E = a cot A + b cot B + c cot C
We know that \[\cot \theta =\dfrac{\cos \theta }{\sin \theta }\]. So by using this in the above equation, we get,
\[E=a\dfrac{\cos A}{\sin A}+b\dfrac{\cos B}{\sin B}+c\dfrac{\cos C}{\sin C}\]
Now, we know that, a = 2R sin A, b = 2R sin B, c = 2R sin C. By substituting them in the above equation, we get,
\[E=2R\sin A\dfrac{\cos A}{\sin A}+2R\sin B\dfrac{\cos B}{\sin B}+2R\sin C\dfrac{\cos C}{\sin C}\]
By cancelling the like terms from the above equation, we get,
\[E=2R\cos A+2R\cos B+2R\cos C\]
\[E=2R\left( \cos A+\cos B+\cos C \right)\]
Now, we know that,
\[\cos x+\cos y=2\cos \left( \dfrac{x+y}{2} \right)\cos \left( \dfrac{x-y}{2} \right)\]
Also, \[\cos x=1-2{{\sin }^{2}}\dfrac{x}{2}\]. By using this in the above equation, we get,
\[E=2R\left[ 2\cos \left( \dfrac{A+B}{2} \right)\cos \left( \dfrac{A-B}{2} \right)+1-2{{\sin }^{2}}\dfrac{C}{2} \right]\]
We know that for any triangle,
\[A+B+C=\pi \]
\[A+B=\pi -C\]
By using this, we get,
\[E=2R\left[ 2\cos \left( \dfrac{\pi -C}{2} \right)\cos \left( \dfrac{A-B}{2} \right)+1-2{{\sin }^{2}}\dfrac{C}{2} \right]\]
We know that,
\[\cos \left( \dfrac{\pi }{2}-\theta \right)=\sin \theta \]
So, by using this, we get,
\[E=2R\left[ 2\sin \dfrac{C}{2}\cos \left( \dfrac{A-B}{2} \right)+1-2{{\sin }^{2}}\dfrac{C}{2} \right]\]
We can write the above equation as,
\[E=2R\left[ 1+2\sin \dfrac{C}{2}\left( \cos \left( \dfrac{A-B}{2} \right)-\sin \dfrac{C}{2} \right) \right]\]
By replacing C by \[\pi -\left( A+B \right)\] in the second bracket, we get,
\[E=2R\left[ 1+2\sin \dfrac{C}{2}\left( \cos \left( \dfrac{A-B}{2} \right)-\sin \left( \dfrac{\pi }{2}-\left( \dfrac{A+B}{2} \right) \right) \right) \right]\]

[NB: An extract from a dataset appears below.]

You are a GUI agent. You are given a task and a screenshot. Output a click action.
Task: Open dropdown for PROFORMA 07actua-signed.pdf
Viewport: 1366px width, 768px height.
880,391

We know that \[\sin \left( \dfrac{\pi }{2}-\theta \right)=\cos \theta \]. By using this, we get,
\[E=2R\left[ 1+2\sin \dfrac{C}{2}\left( \cos \left( \dfrac{A-B}{2} \right)-\cos \left( \dfrac{A+B}{2} \right) \right) \right]\]
We know that,
\[\cos x-\cos y=-2\sin \left( \dfrac{x+y}{2} \right)\sin \left( \dfrac{x-y}{2} \right)\]
By using this, we get,
\[E=2R\left[ 1+2\sin \dfrac{C}{2}\left[ -2\sin \left( \dfrac{\left( \dfrac{A-B}{2} \right)+\left( \dfrac{A+B}{2} \right)}{2} \right)\sin \left( \dfrac{\left( \dfrac{A-B}{2} \right)-\left( \dfrac{A+B}{2} \right)}{2} \right) \right] \right]\]
\[E=2R\left[ 1+2\sin \dfrac{C}{2}\left( -2\sin \left( \dfrac{A}{2} \right)\sin \left( \dfrac{-B}{2} \right) \right) \right]\]

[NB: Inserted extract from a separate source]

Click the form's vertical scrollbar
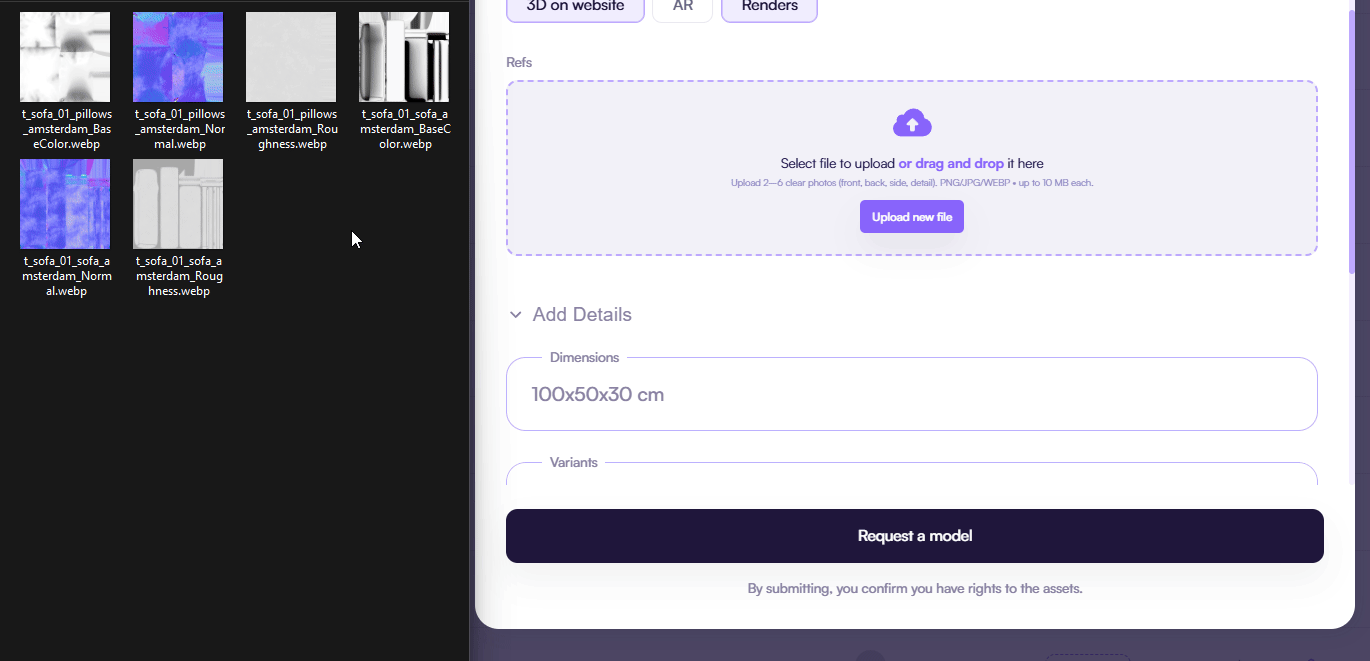Screen dimensions: 1370x661 pos(1352,140)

We know that \[\sin \left( -\theta \right)=-\sin \theta \]. By using this, we get,
\[E=2R\left[ 1+4\sin \dfrac{C}{2}.\sin \dfrac{A}{2}.\sin \dfrac{B}{2} \right]\]
Now, we know that for any triangle ABC, \[\dfrac{\text{inradius}}{\text{circumradius}}\]=$4\sin \dfrac{A}{2}\sin \dfrac{B}{2}\sin \dfrac{C}{2}$
Or, \[\dfrac{r}{R}=4\sin \dfrac{A}{2}\sin \dfrac{B}{2}\sin \dfrac{C}{2}\]
By using this we get,
\[E=2R\left( 1+\dfrac{r}{R} \right)\]
\[E=2R+2r\]
By substituting the values of R = 10 and r = 3. We get,
\[E=2\left( 10 \right)+2\left( 3 \right)\]
\[E=20+6\]
\[E=26\]
Hence, the value of a cot A + b cos B + c cot C = 26.

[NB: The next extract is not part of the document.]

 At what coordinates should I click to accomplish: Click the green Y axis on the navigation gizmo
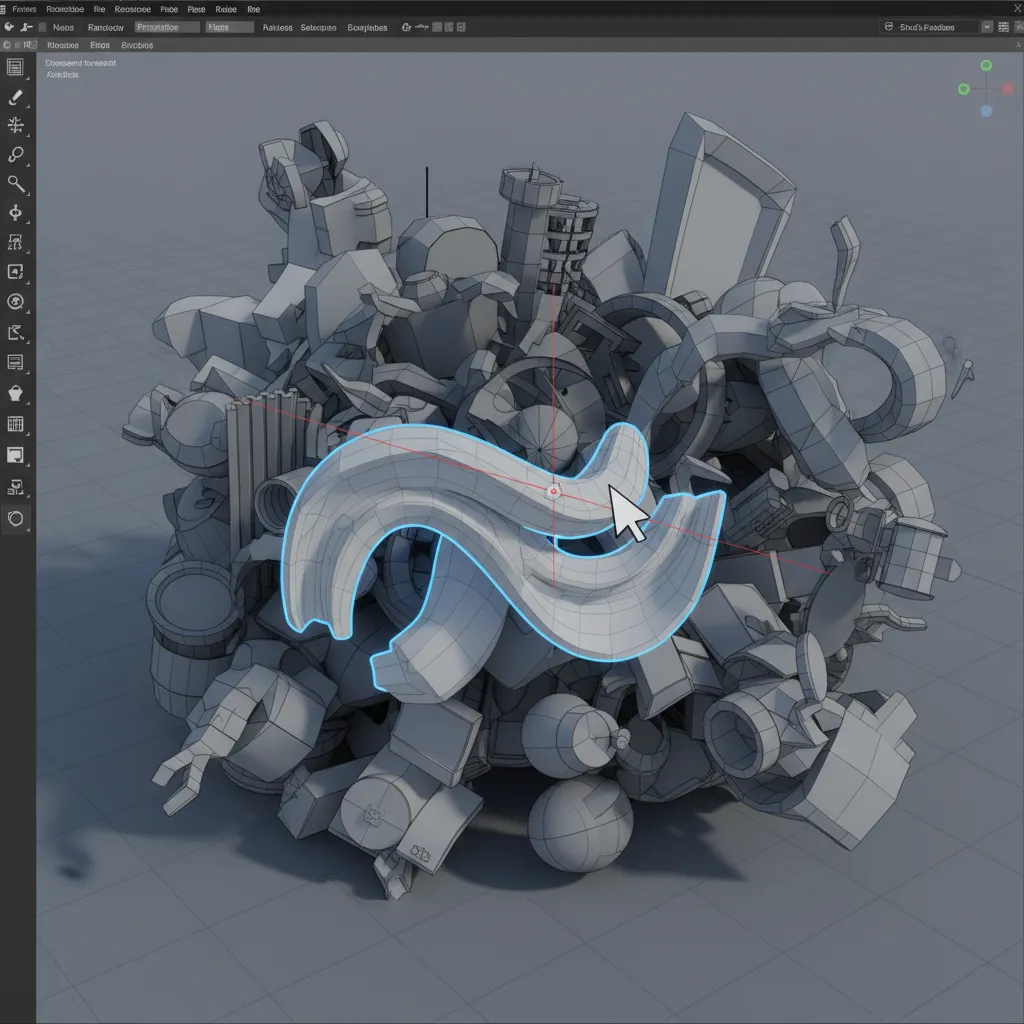986,63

So, given the value of the expression is false.

Note: In these types of questions, students can directly remember that for a triangle ABC, (cos A + cos B + cos C) is equal to \[1+\dfrac{r}{R}\]. This is a very useful result in the solution of the triangle and would save a lot of steps. In this question, students often make mistakes while adding angles. So, this must be avoided.